BILOXI, Miss.—Along the Gulf Coast, people call Kenneth Feinberg the $20 billion man.
The government-appointed administrator who will run the huge oil-spill compensation fund starting next month has assured thousands of business people and fishermen that he is here to heal their pain and make them whole. He has hugged distraught crabbers and slipped his business card to boat captains.
He has been welcomed everywhere as he has toured communities stricken by the worst offshore oil spill in U.S. history, from the Florida Panhandle to the Louisiana bayou.

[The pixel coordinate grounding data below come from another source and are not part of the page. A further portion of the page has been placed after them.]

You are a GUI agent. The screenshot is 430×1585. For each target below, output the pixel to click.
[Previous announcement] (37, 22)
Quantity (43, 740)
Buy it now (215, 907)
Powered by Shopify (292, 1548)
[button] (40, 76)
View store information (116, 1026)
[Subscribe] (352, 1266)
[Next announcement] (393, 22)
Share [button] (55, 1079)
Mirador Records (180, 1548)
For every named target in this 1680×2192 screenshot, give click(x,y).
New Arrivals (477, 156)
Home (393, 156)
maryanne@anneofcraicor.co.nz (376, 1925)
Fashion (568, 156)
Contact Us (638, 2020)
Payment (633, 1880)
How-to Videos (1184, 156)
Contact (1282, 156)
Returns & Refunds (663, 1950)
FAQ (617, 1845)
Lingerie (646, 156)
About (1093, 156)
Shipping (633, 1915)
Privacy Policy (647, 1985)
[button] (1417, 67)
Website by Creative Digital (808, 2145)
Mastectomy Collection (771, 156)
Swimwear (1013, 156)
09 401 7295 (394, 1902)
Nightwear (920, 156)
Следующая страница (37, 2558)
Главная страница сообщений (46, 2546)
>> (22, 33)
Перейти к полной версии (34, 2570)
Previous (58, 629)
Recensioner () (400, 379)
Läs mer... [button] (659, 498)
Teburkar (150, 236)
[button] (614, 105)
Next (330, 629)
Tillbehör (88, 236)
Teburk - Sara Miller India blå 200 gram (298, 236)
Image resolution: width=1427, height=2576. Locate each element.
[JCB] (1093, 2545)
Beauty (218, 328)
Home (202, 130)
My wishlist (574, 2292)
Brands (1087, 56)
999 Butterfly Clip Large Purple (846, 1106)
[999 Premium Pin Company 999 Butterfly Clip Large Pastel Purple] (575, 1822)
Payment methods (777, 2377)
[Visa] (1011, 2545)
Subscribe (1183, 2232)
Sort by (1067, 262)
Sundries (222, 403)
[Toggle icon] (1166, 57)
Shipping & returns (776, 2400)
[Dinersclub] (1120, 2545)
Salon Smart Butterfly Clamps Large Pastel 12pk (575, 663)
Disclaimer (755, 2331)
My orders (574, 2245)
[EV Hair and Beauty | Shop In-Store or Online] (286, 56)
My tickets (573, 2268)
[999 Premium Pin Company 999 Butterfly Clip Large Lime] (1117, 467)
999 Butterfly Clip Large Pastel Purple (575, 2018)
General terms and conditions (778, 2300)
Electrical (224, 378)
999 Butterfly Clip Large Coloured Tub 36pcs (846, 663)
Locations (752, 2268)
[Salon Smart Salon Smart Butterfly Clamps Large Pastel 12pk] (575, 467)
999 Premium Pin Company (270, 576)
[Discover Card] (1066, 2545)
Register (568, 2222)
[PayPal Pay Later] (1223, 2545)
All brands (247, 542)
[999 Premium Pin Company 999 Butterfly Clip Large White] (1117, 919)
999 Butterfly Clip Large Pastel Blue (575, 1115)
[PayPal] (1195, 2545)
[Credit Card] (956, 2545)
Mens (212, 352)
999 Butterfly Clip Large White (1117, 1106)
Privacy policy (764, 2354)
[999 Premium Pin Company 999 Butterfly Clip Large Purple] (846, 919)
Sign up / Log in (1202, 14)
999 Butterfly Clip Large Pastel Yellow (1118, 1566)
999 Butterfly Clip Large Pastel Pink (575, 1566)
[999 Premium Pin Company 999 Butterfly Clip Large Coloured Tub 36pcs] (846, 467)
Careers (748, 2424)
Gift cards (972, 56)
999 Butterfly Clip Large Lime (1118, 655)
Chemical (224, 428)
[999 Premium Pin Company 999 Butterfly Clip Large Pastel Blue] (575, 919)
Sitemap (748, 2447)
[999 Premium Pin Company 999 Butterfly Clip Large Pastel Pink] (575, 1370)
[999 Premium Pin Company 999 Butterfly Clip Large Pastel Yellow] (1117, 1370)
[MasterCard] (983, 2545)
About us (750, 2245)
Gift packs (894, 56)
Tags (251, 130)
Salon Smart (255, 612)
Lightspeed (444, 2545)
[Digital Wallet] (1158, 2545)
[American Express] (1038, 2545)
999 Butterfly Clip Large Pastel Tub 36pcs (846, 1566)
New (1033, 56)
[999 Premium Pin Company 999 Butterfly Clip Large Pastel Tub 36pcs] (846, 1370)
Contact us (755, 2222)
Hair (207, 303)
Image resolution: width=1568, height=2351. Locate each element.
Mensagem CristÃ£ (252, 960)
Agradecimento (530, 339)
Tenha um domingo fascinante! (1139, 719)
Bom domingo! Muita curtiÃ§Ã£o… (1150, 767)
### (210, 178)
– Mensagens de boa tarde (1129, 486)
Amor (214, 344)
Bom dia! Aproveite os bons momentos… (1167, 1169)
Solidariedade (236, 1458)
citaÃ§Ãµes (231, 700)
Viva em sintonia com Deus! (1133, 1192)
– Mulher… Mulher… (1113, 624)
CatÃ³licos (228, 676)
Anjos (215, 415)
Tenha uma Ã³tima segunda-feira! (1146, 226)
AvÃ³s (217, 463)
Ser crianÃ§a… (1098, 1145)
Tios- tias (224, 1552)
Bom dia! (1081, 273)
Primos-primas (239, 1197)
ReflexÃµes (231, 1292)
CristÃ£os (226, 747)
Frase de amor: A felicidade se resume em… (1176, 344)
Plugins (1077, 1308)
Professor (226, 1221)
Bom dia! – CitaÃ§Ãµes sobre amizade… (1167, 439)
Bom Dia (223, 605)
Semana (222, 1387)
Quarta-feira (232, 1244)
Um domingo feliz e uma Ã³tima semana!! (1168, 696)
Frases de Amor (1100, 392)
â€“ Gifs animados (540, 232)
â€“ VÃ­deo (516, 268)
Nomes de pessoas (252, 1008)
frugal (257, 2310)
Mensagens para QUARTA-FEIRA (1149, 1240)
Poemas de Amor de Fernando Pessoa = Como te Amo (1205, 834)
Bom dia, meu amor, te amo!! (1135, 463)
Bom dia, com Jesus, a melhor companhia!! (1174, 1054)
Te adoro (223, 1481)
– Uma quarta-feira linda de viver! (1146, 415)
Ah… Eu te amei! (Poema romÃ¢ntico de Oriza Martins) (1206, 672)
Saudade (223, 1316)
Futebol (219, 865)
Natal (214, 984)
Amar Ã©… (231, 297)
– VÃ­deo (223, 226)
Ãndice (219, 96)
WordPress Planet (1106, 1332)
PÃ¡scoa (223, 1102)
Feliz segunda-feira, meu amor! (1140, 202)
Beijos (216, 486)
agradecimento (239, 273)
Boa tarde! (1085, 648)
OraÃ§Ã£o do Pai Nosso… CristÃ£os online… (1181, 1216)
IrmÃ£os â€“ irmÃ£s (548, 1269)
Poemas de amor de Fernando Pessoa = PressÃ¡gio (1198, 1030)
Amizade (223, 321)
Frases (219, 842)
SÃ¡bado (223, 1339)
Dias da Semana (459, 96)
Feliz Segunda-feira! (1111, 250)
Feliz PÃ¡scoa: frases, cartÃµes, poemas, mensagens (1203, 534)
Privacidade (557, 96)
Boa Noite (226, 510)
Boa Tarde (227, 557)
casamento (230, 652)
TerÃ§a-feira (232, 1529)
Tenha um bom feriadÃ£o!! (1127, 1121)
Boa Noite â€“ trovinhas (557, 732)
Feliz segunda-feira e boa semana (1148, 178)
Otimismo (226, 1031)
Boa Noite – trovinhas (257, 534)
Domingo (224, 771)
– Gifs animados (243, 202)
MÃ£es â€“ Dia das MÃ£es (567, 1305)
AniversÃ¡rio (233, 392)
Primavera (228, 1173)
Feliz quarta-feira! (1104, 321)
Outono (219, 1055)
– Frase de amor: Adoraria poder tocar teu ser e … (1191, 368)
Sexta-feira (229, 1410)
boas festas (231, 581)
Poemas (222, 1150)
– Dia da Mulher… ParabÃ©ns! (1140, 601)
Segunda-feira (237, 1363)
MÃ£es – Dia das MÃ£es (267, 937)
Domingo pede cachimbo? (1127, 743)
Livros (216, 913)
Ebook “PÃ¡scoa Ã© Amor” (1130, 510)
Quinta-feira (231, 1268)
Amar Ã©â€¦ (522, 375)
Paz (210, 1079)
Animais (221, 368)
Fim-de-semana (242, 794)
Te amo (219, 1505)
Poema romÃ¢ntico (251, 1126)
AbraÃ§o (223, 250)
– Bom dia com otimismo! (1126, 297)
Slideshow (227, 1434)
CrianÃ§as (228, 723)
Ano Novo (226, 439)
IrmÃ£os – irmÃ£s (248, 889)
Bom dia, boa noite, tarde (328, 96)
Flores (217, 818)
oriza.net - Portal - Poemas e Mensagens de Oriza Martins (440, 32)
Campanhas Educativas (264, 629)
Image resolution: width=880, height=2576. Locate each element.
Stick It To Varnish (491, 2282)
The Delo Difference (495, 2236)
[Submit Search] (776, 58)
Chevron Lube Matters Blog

In a series of meetings this week, Mr. Feinberg heard pleas from business owners and fishermen, and reassured them with the declaration: “You have a claim.”
Soon, though, he is going to start telling people they don’t have a claim.
“I’m going to have to lay down some lines,” says the Washington-based lawyer, talking backstage before a town-hall meeting Thursday, his fifth such meeting along the coast in two days. “That means some people will be excluded—and unhappy.”
Mr. Feinberg has put most of his energies so far into explaining the process and getting as many people as possible to apply for help. He has shown only occasional flashes of the skepticism he says will kick in once he actually takes over the unwieldy claims process and begins issuing rules to clarify who stands to get money from the escrow account funded by BP PLC, and who doesn’t.
Many who want money from the spill fund—from realtors and bankers to inland motel owners and most people along Florida’s west coast—could be left empty handed.
The White House and BP picked Mr. Feinberg in June to administer what is known as the Gulf Coast Claims Fund. His mission, as he describes it: Compensate individuals and businesses hit by the spill, and minimize litigation against BP.
In scope and complexity, Mr. Feinberg’s task on the Gulf Coast dwarfs what he and others grappled with after the Sept. 11th terrorist attacks or the 2005 Hurricane Katrina.
Unlike the federal 9/11 victims’ fund, or insurance payouts following Katrina, Mr. Feinberg has no legislation or contracts to steer him as he determines who is entitled to money and who isn’t.
Some potential questions he faces: Do you reimburse only those businesses within a mile of shore? Do all businesses potentially qualify, from barber shops to fish-processing factories? What do you say to the crabber with no proof he ever earned a salary?
“The law provides little certainty on who should be eligible and who shouldn’t,” said Marshall Shapo, a tort-law expert at Northwestern University. “What comes out the other end of his sausage maker won’t be pretty.”
Mr. Feinberg says he will weigh three key criteria: proximity to the coast, dependence on the natural resources harmed by the spill and the hierarchy of industries most clearly affected.
The upshot, he said, is that businesses and individuals who are once—or twice—removed from the spill could be out of luck. And that, he said, would likely exclude all of Florida south of Panama City.
“In my business,” he said, “there is no such thing as happy or grateful. All I want to do is help people get compensation.”
Mr. Feinberg first plans to enlarge and speed up the emergency payments that BP has already been making to individuals and businesses. Then he will begin to weigh much larger lump-sum offers to those harmed.
Dressed in a blue suit and polished wingtips and fielding questions in a cavernous civic center in Houma, La., on Thursday, Mr. Feinberg urged nearly every questioner to file a claim.
When the head of the Houma Nation, Chief Thomas Dardar Jr., stepped forward to say that his tribe’s “very existence is being threatened” by the spill, Mr. Feinberg shot back: “Absolutely you have a claim.”
He urged the tribe to file for damages to habitat and scenery, and for each member of the tribe—which numbers around 17,000— to file individually.
Danny Babin, owner of Gulf Fish Inc., said his shrimp-processing plant eked out a “meager profit” in May and June, despite its shrinking inventory, which was now barely 15% of what it was last year. And yet BP would only make up for lost profits, not diminished inventory.
Mr. Feinberg made a spot ruling.
“If you are out of inventory, you have already suffered losses,” he told Mr. Babin. “You have a claim.”
On the thorny issue of people making claims with no firm documentation to prove lost earnings, Mr. Feinberg came close to laying down a firm line.
“You will have to offer some form of corroboration,” he told the crowd in Houma. But lacking all paperwork, he said, people should at least bring in their “priest, mayor or sheriff” to vouch for them.
But in Biloxi the next day, Mr. Feinberg faced real-estate agents asking to be made whole for house sales that had fallen through, and a local banker seeking reimbursement for a series of busted loan deals.
Mr. Feinberg was dubious. To one out-of-work Realtor he said, “Too bad you’re not a ship’s captain.”